- Aim of the exercise -
Write out the entries, please, from the line containing "You are a GUI" through their final line, exactly and with nothing else.

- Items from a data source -
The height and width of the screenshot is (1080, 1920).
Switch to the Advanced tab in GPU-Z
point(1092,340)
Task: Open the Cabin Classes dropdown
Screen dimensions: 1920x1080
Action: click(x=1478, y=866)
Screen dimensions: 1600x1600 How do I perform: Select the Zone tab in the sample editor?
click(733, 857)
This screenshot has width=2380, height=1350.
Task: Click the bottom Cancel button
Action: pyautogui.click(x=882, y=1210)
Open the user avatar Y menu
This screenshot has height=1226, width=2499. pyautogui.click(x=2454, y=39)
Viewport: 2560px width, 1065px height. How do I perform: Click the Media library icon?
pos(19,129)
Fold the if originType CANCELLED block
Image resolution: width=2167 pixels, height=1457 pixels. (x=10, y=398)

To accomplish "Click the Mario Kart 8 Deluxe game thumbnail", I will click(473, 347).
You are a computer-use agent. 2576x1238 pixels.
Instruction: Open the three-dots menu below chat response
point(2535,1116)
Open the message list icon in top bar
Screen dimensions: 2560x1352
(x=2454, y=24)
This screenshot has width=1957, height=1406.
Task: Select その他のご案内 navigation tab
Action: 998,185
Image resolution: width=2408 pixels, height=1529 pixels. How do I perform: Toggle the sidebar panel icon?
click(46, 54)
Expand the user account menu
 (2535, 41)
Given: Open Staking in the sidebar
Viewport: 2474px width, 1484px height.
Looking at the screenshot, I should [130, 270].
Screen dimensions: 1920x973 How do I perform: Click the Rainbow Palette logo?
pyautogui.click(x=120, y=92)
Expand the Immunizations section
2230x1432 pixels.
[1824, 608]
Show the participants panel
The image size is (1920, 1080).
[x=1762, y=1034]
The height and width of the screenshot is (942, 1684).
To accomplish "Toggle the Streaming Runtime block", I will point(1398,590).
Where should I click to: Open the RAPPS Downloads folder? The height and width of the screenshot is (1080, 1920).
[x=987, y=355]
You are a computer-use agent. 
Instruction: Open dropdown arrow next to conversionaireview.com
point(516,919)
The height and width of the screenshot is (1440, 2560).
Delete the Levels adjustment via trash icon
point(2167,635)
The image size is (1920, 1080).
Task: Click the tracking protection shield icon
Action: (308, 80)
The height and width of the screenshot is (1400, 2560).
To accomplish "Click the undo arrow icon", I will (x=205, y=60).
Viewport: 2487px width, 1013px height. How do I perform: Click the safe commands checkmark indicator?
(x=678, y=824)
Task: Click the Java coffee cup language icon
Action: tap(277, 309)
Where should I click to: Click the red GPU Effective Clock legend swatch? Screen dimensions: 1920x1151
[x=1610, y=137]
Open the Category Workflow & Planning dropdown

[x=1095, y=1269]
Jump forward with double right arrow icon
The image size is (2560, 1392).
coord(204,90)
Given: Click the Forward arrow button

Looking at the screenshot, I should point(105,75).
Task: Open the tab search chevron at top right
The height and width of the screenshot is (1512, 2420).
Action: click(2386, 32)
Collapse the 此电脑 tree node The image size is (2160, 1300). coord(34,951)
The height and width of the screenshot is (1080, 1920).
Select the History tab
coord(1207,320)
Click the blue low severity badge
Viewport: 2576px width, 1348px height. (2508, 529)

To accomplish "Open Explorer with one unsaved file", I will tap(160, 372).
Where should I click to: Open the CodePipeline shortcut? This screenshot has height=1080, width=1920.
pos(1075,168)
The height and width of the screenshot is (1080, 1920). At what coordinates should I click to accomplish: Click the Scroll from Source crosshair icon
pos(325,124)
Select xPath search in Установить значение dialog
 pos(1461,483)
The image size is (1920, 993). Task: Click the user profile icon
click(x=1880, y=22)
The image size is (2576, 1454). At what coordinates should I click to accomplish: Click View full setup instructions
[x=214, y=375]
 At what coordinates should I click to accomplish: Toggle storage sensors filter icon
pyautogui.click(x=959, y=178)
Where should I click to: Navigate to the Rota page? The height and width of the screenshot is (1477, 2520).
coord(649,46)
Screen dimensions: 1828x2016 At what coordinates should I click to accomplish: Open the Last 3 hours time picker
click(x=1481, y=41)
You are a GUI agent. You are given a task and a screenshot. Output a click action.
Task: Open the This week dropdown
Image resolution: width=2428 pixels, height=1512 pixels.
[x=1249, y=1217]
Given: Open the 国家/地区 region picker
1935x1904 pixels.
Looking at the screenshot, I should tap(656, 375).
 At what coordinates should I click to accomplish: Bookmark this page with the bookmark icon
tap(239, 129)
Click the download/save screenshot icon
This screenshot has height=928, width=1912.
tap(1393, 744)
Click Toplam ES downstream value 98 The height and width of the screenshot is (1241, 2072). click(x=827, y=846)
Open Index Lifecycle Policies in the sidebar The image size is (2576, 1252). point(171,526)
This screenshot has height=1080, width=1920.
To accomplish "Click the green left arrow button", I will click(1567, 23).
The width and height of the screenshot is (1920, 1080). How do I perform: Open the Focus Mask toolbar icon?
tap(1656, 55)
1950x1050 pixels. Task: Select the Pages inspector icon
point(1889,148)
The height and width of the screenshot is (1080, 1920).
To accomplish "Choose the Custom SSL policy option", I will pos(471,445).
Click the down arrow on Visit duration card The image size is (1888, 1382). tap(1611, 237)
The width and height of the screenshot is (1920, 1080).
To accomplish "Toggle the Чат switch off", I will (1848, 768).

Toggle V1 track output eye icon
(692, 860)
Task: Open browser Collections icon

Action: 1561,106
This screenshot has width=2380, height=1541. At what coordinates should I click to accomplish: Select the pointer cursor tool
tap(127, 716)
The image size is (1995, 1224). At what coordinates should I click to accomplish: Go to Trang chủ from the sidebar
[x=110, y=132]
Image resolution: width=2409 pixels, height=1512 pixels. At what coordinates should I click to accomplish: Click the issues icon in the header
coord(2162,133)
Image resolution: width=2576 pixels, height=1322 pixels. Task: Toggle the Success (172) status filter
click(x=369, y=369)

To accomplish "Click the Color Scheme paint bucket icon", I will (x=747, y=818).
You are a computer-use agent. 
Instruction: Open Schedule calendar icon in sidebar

- Solution to the problem -
You are a GUI agent. You are given a task and a screenshot. Output a click action.
Task: Open the This week dropdown
Image resolution: width=2428 pixels, height=1512 pixels.
[x=1249, y=1217]
Given: Open the 国家/地区 region picker
1935x1904 pixels.
Looking at the screenshot, I should tap(656, 375).
 At what coordinates should I click to accomplish: Bookmark this page with the bookmark icon
tap(239, 129)
Click the download/save screenshot icon
This screenshot has height=928, width=1912.
tap(1393, 744)
Click Toplam ES downstream value 98 The height and width of the screenshot is (1241, 2072). click(x=827, y=846)
Open Index Lifecycle Policies in the sidebar The image size is (2576, 1252). point(171,526)
This screenshot has height=1080, width=1920.
To accomplish "Click the green left arrow button", I will click(1567, 23).
The width and height of the screenshot is (1920, 1080). How do I perform: Open the Focus Mask toolbar icon?
tap(1656, 55)
1950x1050 pixels. Task: Select the Pages inspector icon
point(1889,148)
The height and width of the screenshot is (1080, 1920).
To accomplish "Choose the Custom SSL policy option", I will pos(471,445).
Click the down arrow on Visit duration card The image size is (1888, 1382). tap(1611, 237)
The width and height of the screenshot is (1920, 1080).
To accomplish "Toggle the Чат switch off", I will (1848, 768).

Toggle V1 track output eye icon
(692, 860)
Task: Open browser Collections icon

Action: 1561,106
This screenshot has width=2380, height=1541. At what coordinates should I click to accomplish: Select the pointer cursor tool
tap(127, 716)
The image size is (1995, 1224). At what coordinates should I click to accomplish: Go to Trang chủ from the sidebar
[x=110, y=132]
Image resolution: width=2409 pixels, height=1512 pixels. At what coordinates should I click to accomplish: Click the issues icon in the header
coord(2162,133)
Image resolution: width=2576 pixels, height=1322 pixels. Task: Toggle the Success (172) status filter
click(x=369, y=369)

To accomplish "Click the Color Scheme paint bucket icon", I will (x=747, y=818).
You are a computer-use agent. 
Instruction: Open Schedule calendar icon in sidebar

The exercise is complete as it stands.